14. The method according to claim 1, further comprising pretreating the quartz glass material before use, the pretreatment comprising a heat treatment of the quartz glass material at temperatures of between about 100° C. and about 2000° C. in a hydrogen atmosphere at overpressures of between about 1 mbar and 100 bar.

15. The method according to claim 1, further comprising doping the quartz glass material with at least one substance that substantially does not affect the optical properties of the quartz glass material, but that is selected to bring about charge equilibration between neighboring hydroxyl groups.

16. A quartz glass material, having a low peroxy defect concentration.

17. The quartz glass material according to claim 16, configured for use in a lithography machine.

18. The quartz glass material according to claim 16, having a low hydrogen concentration in the range of less than about 10¹⁶/cm³.

19. The quartz glass material according to claim 16, which is produced by direct deposition.

20. A quartz glass material, produced by a method according to claim 1.

21. The quartz glass material according to claim 20, configured for use in a lithography machine.

22. An opticall system comprising at least one optical component having quartz glass material according to claim 16.

23. The optical system according to claim 22, configured for use in a lithography machine.

24. The optical system according to claim 22, which is designed as an illumination system or as a projection objective for a microlithography projection exposure system.

25. A method for producing a quartz glass material with high resistance to radiation-induced density modifications when exposed to ultraviolet radiation at about 193 nm and energy densities of the order of the working energy densities of optical systems for microlithography, comprising minimizing the peroxy defect level in the quartz glass material, wherein the quartz glass material is produced by direct deposition, and wherein the temperature, gas composition and environment in a production flame are selected so that the ozone concentration in the flame is minimized.

26. The method according to claim 25, wherein cold air is added to a substantially stoichiometric mixture of H₂and O₂in order to adjust the gas composition.

27. The method according to claim 25, wherein the combustion is carried out in the presence of at least one catalyst that promotes the breakdown of ozone molecules into oxygen molecules.

28. A method for producing a quartz glass material with high resistance to radiation-induced density modifications when exposed to ultraviolet radiation at about 193 nm and energy densities of the order of the working energy densities of optical systems for microlithography, comprising minimizing the peroxy defect level in the quartz glass material, wherein a hydrogen concentration during the production is set sufficiently low to achieve low hydrogen concentrations in a range of less than about 10¹⁶/cm³in the quartz glass material, and wherein a heat treatment of the quartz glass material is carried out at temperatures of between about 100° C. and about 2000° C.
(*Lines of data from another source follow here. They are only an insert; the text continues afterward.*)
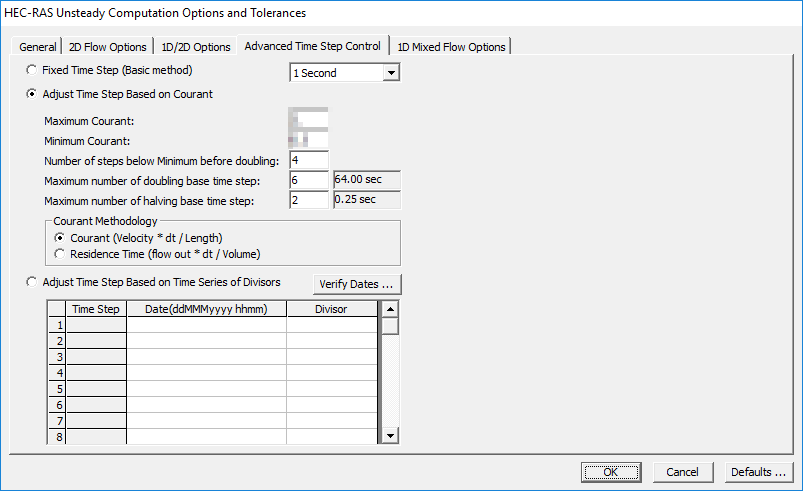Click the table scrollbar up arrow
The image size is (803, 491).
click(390, 309)
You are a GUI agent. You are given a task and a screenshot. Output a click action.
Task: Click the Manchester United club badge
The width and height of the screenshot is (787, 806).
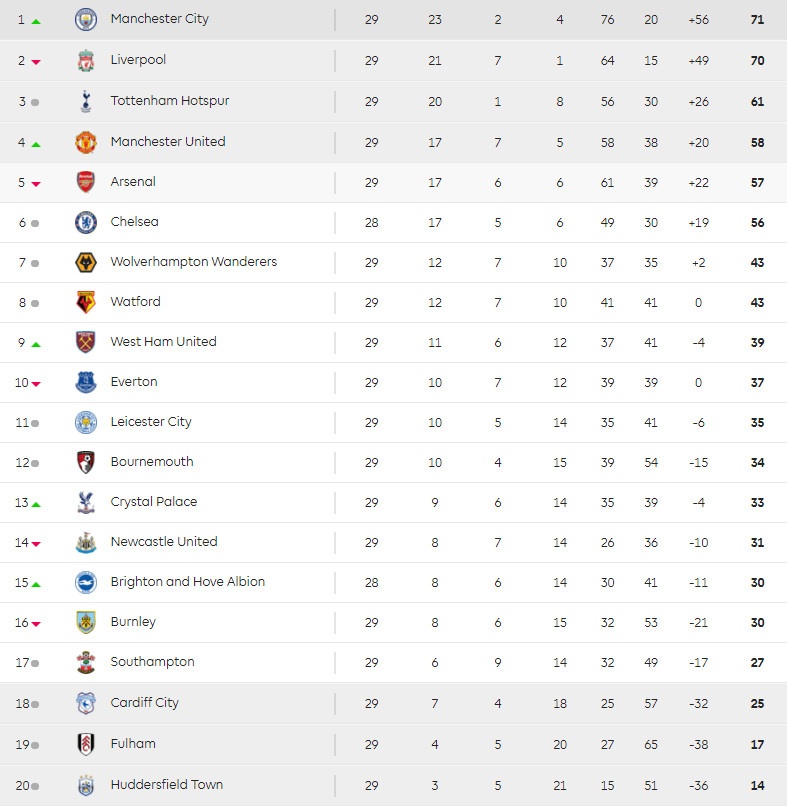86,142
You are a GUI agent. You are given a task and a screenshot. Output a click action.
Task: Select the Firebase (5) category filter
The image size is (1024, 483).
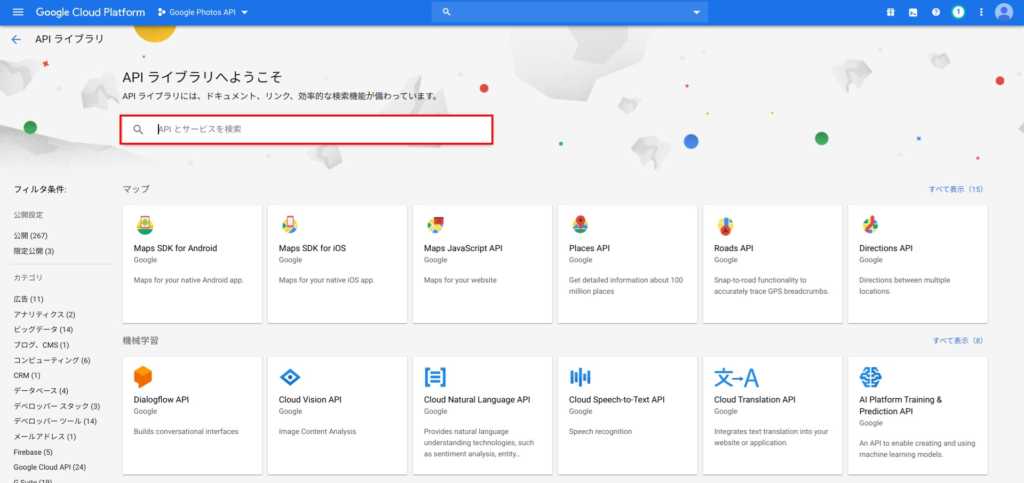tap(34, 452)

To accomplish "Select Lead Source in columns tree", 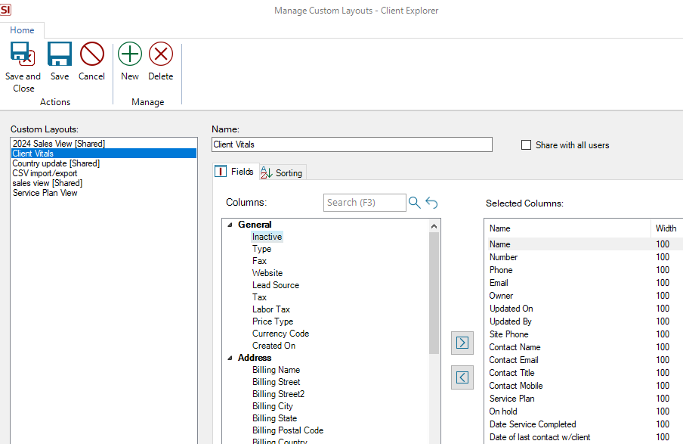I will pyautogui.click(x=275, y=285).
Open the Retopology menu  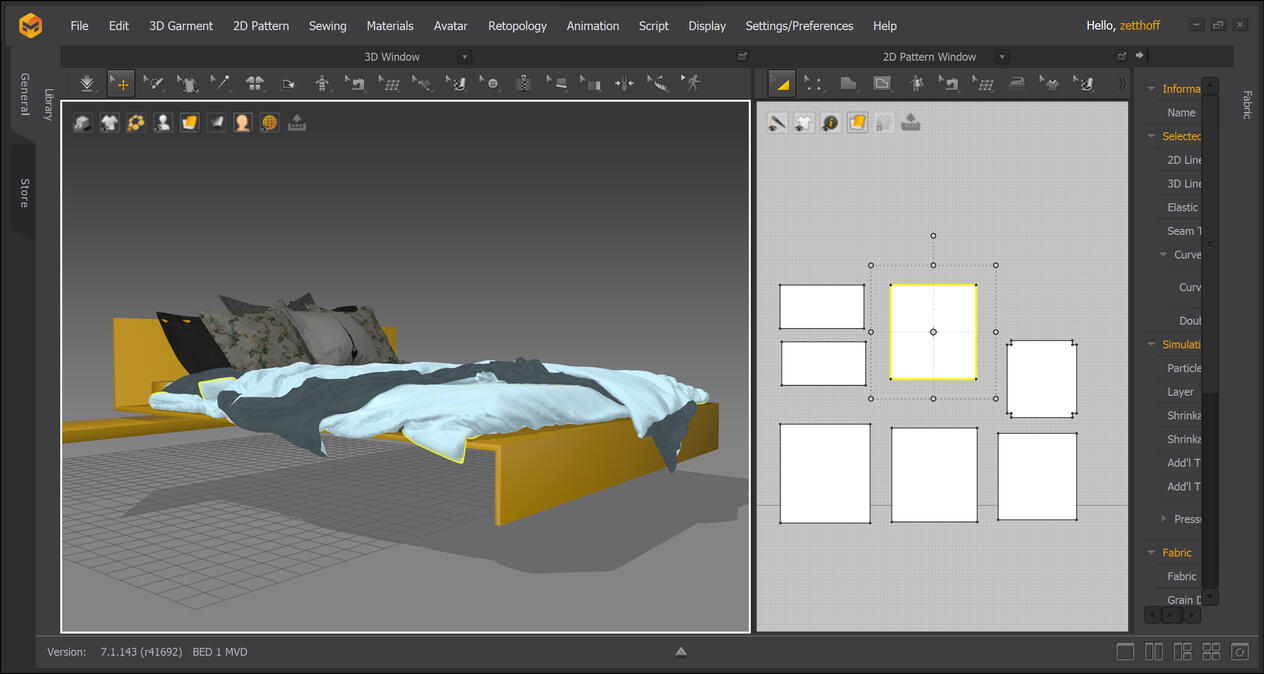[517, 26]
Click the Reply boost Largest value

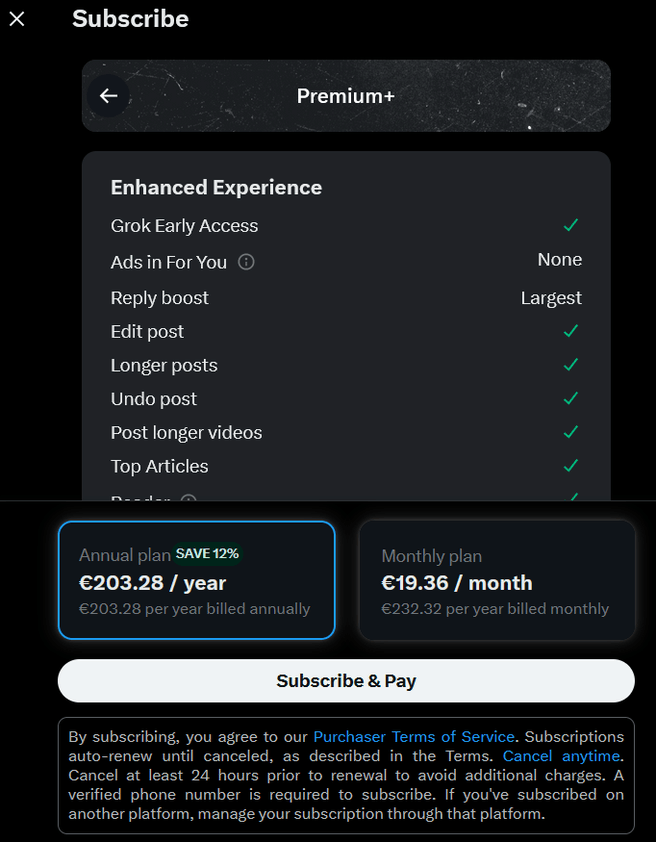pyautogui.click(x=551, y=298)
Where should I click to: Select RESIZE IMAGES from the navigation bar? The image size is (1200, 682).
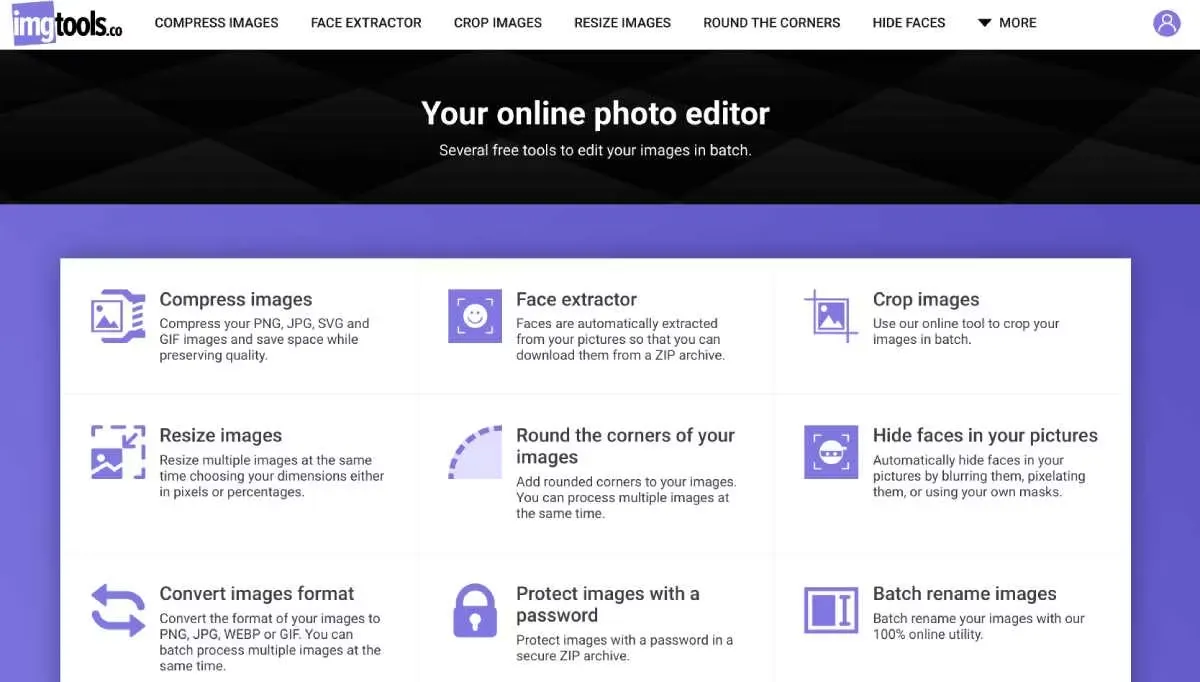click(x=622, y=23)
29. The method according to claim 28, further comprising setting up a local hydrogen concentration profile in the quartz glass material.

30. A method for producing a quartz glass material with high resistance to radiation-induced density modifications when exposed to ultraviolet radiation at about 193 nm and energy densities of the order of the working energy densities of optical systems for microlithography, comprising:

minimizing the peroxy defect level in the quartz glass material, and

introducing at least one halogen into the quartz glass material,

wherein the quartz glass material is produced by direct deposition.

31. A method for producing a quartz glass material with high resistance to radiation-induced density modifications when exposed to ultraviolet radiation at about 193 nm and energy densities of the order of the working energy densities of optical systems for microlithography, comprising:

minimizing the peroxy defect level in the quartz glass material;

introducing at least one halogen into the quartz glass material; and

pretreating the quartz glass material before use, the pretreatment comprising a heat treatment of the quartz glass material at temperatures of between about 100° C. and about 2000° C. in a hydrogen atmosphere at overpressures of between about 1 mbar and 100 bar.